An alternative philosophy argues that extracting sparse features discards useful information. Direct SLAM operates on raw pixel intensities, aligning images photometrically without explicit feature detection. DTAM (Newcombe et al. 2011) reconstructed dense depth maps for each frame, while LSD-SLAM (Engel et al. 2014) achieved semi-dense mapping in real time. By using all pixels with sufficient gradient, direct methods can handle low-texture scenes better than feature-based ones. However, they are sensitive to lighting changes and require high frame rates. The direct versus feature-based debate is a living disagreement about representation: sparse geometric stability versus dense photometric richness. Both approaches coexist today, often hybridized in modern systems.

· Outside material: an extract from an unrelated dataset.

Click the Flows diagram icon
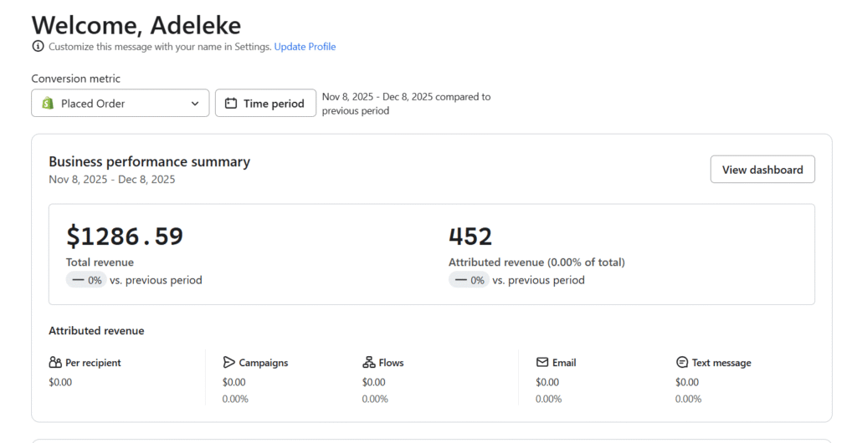The height and width of the screenshot is (443, 857). [x=368, y=363]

Geometric maps are sufficient for localization but not for higher-level reasoning. Semantic SLAM enriches the map with object-level recognition. SLAM++ (Salas-Moreno et al. 2013) detected and tracked known object models as landmarks, enabling the robot to understand that a chair is a chair, not just a cluster of points. This framework layers semantic labels onto a geometric (often graph-based) back-end. Semantic information helps with data association (objects are persistent and recognizable) and enables goal-directed behavior. Semantic SLAM does not replace earlier frameworks; it extends them, and many recent systems combine object detection with feature-based or direct SLAM.
Deep learning has permeated every component of the SLAM pipeline. Learned depth estimation from single images can replace stereo or RGB-D sensors; learned feature extractors (e.g., SuperPoint, D2-Net) improve robustness; end-to-end pose regression networks attempt to bypass explicit geometry. CNN-SLAM (Tateno et al. 2017) demonstrated a monocular system that learned depth and matching jointly. Learning-based SLAM often retains a classical back-end for optimization, but fully differentiable systems (e.g., Droid-SLAM) aim to train the entire SLAM pipeline from data. The core question is whether learned components supplant or merely augment classical modules. Currently, learned front-ends with geometric back-ends dominate, and the field debates the importance of explicit geometric priors.
Today, the graph-based back-end is near-universal, serving as the optimization core for feature-based, direct, semantic, and learning-based systems. Filter-based SLAM persists only for small-scale or resource-constrained platforms. The major active debates cluster around representation: sparse versus dense (features vs. raw data), geometric versus semantic, and handcrafted versus learned. Data association—the problem of matching observations to map elements—remains a unifying challenge that each framework addresses differently. Most leading systems combine multiple ideas: for instance, ORB-SLAM3 uses a graph back-end with feature-based front-end; Droid-SLAM replaces feature extraction with learned depth and optical flow while retaining a differentiable optimization layer. The field agrees on the necessity of uncertainty handling and loop closure, but disagrees on how much of the pipeline should be learned and whether explicit geometric models are still needed. The competition among these frameworks has driven steady progress toward robust, real-time perception for robots operating in the wild.